<<<<
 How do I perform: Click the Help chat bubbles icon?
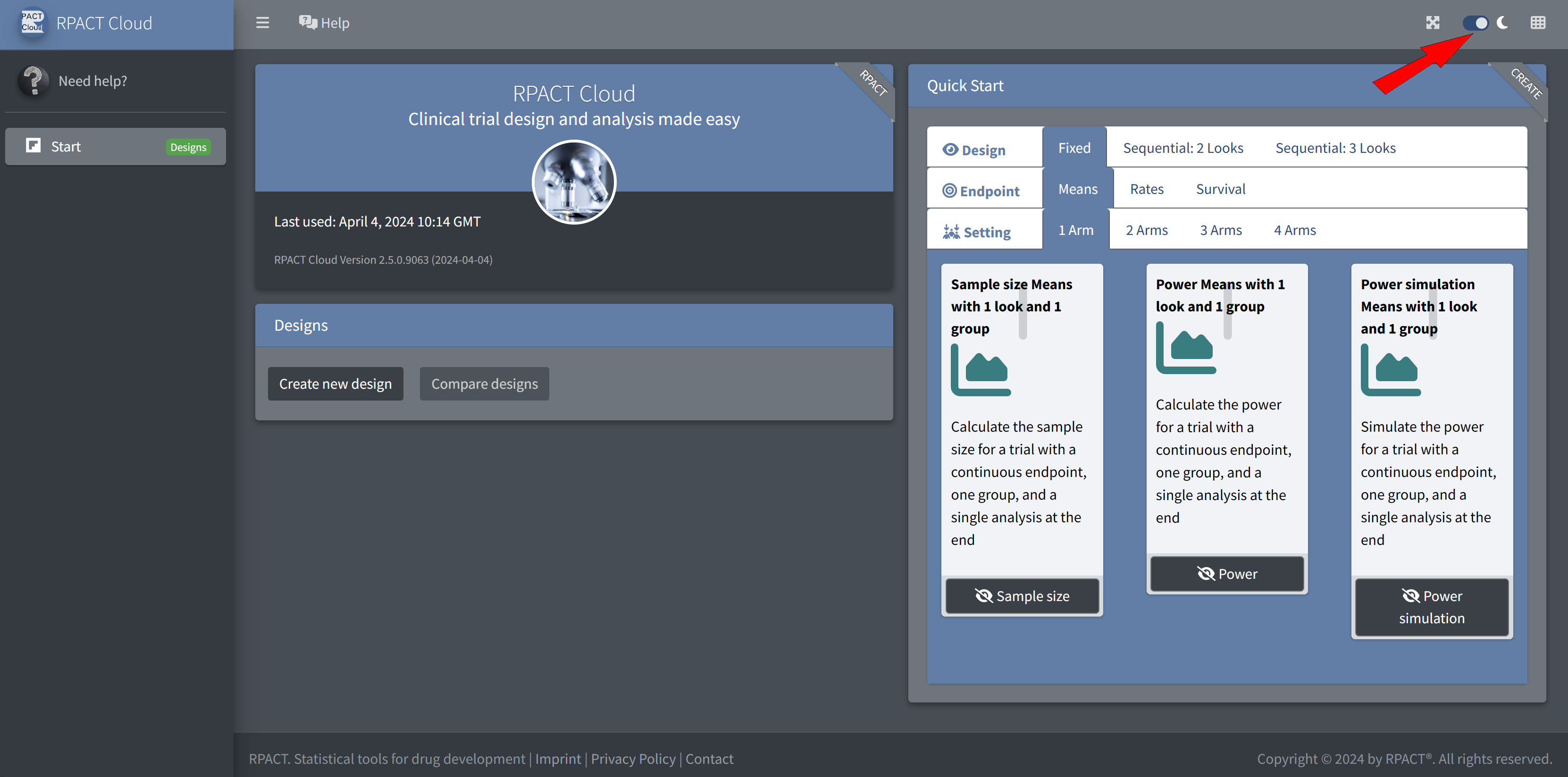pyautogui.click(x=308, y=23)
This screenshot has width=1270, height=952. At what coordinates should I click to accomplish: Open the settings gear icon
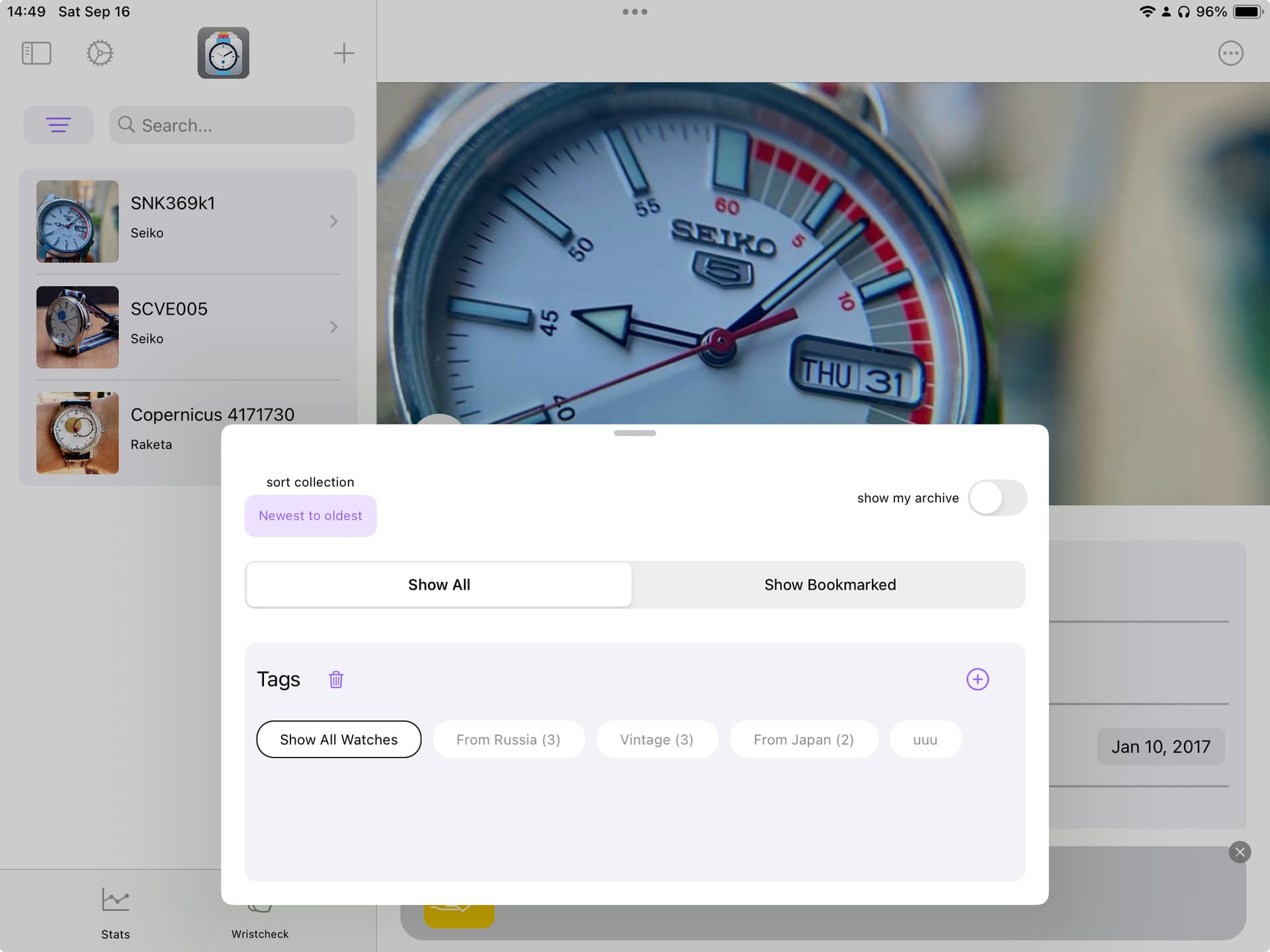100,54
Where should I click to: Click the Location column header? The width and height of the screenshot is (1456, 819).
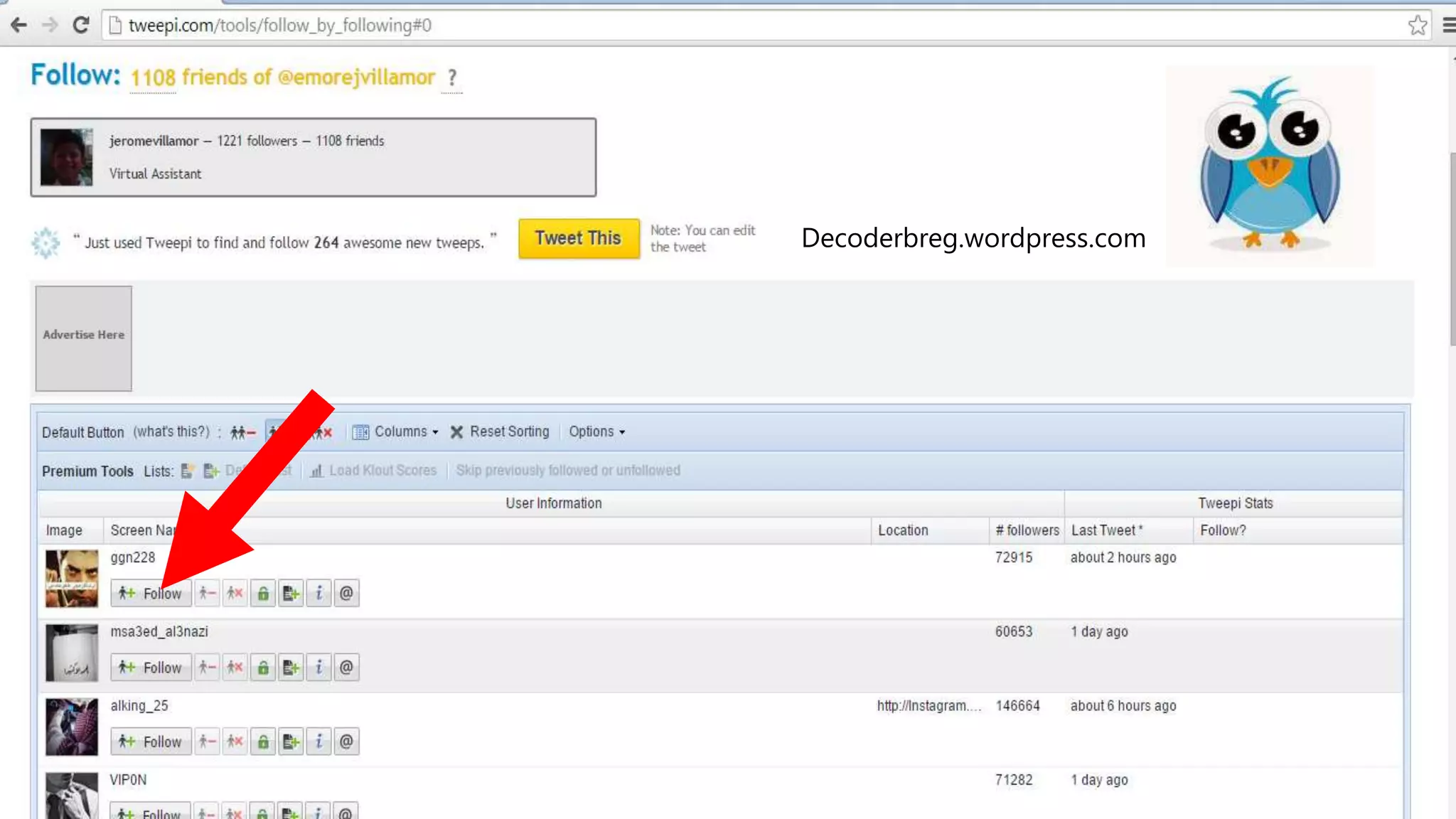click(x=903, y=530)
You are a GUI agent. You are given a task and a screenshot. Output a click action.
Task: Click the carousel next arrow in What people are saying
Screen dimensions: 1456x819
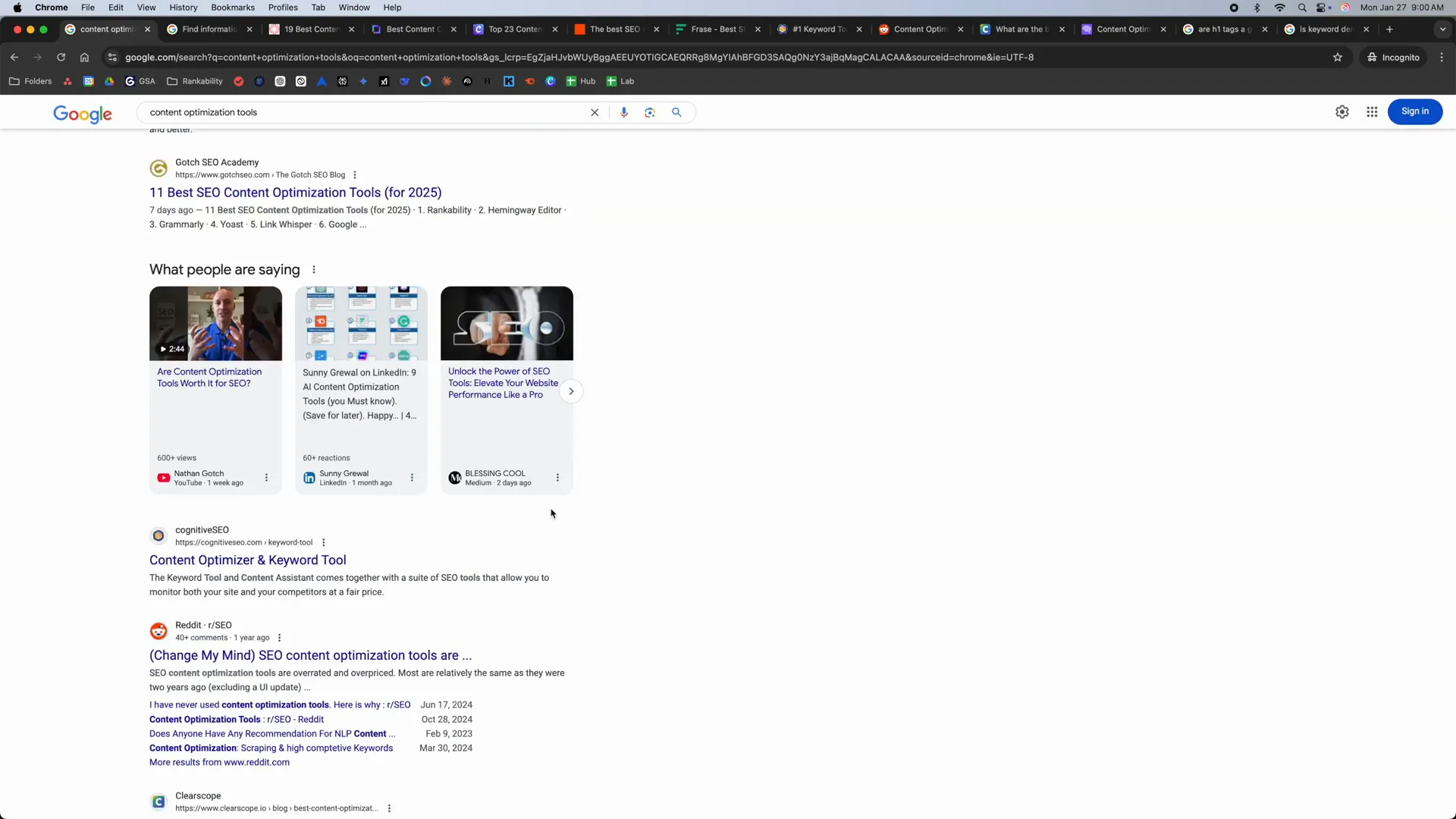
>>>>
## Work required:
Print the listing exactly, minus its pictures.

## Reply:
 How do I perform: Click the Help chat bubbles icon?
pyautogui.click(x=308, y=23)
This screenshot has width=1270, height=952. At what coordinates should I click to accomplish: Open the settings gear icon
100,54
Where should I click to: Click the Location column header? The width and height of the screenshot is (1456, 819).
click(x=903, y=530)
You are a GUI agent. You are given a task and a screenshot. Output a click action.
Task: Click the carousel next arrow in What people are saying
Screen dimensions: 1456x819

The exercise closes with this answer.